Jogging along

by alittleredpen

I’m a woman of good intentions but somewhat lazy too, until I get going, so my “exercise” is a hopeless mix of overly ambitious theory, sporadic attempts, wild enthusiasm, over-extension, and procrastination.

I am absolutely not a team sport person, but I like to move, to get my heart rate up, to break a sweat. When I go regularly, I enjoy yoga, but if I’ve been away from it too long, it terrifies me with the endless down dogs and dolphins and horrible upside-down things and all. Walking is my happy option — no fancy clothes, just a matter of proper shoes and heading out the door. And Dunedin has enough hills to make a decent workout possible, especially if you throw in a buggy, a 10-kilo child, two backpacks, a handbag, a lunchbox, and a thunderstorm, ahem, yesterday.
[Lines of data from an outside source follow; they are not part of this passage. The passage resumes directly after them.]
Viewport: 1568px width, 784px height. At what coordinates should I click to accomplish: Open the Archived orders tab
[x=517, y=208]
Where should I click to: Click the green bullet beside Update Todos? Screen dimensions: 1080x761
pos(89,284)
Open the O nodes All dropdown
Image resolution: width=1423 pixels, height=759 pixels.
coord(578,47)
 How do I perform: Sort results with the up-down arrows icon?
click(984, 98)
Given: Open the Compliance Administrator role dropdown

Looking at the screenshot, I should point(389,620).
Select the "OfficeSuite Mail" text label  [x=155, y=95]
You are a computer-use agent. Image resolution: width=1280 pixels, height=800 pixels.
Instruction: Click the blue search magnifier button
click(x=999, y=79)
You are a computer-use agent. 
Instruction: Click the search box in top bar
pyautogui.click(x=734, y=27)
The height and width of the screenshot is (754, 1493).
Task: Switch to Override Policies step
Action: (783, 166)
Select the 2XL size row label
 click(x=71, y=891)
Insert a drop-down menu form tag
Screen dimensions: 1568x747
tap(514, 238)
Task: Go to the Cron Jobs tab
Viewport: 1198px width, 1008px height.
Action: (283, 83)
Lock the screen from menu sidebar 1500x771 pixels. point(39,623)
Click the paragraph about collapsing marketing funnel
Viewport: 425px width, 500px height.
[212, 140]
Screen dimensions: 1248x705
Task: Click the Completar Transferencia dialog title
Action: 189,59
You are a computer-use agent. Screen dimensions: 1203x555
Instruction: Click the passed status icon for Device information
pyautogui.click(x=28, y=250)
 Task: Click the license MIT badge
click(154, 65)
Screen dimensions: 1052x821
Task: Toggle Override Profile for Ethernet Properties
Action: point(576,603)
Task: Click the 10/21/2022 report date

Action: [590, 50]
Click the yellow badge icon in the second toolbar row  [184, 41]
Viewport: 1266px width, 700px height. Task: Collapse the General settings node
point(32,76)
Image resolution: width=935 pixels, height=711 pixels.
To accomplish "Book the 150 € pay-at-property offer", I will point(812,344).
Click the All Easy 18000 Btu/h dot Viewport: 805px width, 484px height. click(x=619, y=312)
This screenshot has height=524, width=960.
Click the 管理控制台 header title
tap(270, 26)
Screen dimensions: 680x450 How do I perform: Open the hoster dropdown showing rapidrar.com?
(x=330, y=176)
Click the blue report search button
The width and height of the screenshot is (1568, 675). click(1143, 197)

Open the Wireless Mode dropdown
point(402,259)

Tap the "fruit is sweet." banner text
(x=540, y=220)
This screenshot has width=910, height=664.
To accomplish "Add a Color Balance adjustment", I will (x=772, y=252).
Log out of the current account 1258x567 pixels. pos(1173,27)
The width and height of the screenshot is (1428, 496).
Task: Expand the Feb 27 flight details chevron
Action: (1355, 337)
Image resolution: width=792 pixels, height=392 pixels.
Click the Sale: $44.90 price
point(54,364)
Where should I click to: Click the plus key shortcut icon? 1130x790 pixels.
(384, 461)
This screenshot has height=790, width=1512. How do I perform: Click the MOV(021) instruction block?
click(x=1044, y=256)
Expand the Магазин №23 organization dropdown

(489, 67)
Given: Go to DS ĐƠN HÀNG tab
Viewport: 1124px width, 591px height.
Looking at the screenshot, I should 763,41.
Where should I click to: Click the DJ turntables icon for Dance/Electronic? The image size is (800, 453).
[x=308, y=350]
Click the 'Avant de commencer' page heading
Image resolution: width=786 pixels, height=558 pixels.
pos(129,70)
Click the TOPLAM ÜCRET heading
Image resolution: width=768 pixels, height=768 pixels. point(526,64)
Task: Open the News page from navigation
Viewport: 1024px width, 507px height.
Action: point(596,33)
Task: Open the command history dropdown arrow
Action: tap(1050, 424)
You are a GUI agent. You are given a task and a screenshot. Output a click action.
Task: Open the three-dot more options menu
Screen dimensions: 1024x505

But the last couple of years, I’ve been feeling the need for something that pushes me harder and takes less time, so I’ve been circling the whole running thing. It freaks me out, if I’m honest. I spent my childhood and teenage years being emphatic in my non-running-ness, dedicated to the idea that I had legs that could walk, dance, ice-skate, stretch, but never and in no way run. God knows why; it was a block.

So, I’m still surprised when I start running now and manage to not stop for a while. It feels very strange, as if I have to convince myself that what my body is doing is not a betrayal of the laws of physics. But I don’t get out often enough to make it fully manageable either (see paragraph one), so the strangeness is slow in wearing off. Also, and I’d like a physiologist or a trainer or a GP or someone to weigh in on this,  I tend to liberate whatever viruses are locked up in my system, so going for a run is all too often followed by getting a cold, which pushes the whole experience to the “this is crap” rather than the “this is amazing and I’ve got to do it again” end of the spectrum.

I’ve got a new trick, though. I round up the Cat and his bicycle, and we skid down to the bottom of the hill. Then he bikes and I jog alongside, sometimes behind, sometimes ahead, watching all the intersections, waving my boy across the roads, and setting little targets all the way, red-faced and puffing my way through the geography game the Cat inevitably wants to play.

And I like it.

We are company for each other, cheer-leaders too, dramatic in our falling through the door after the final push up the hill, talking big our minor accomplishments — another block without walking, up the hill without pausing, a alphabet of countries without swearing.

So that’s what we’re going to do this afternoon. I promise.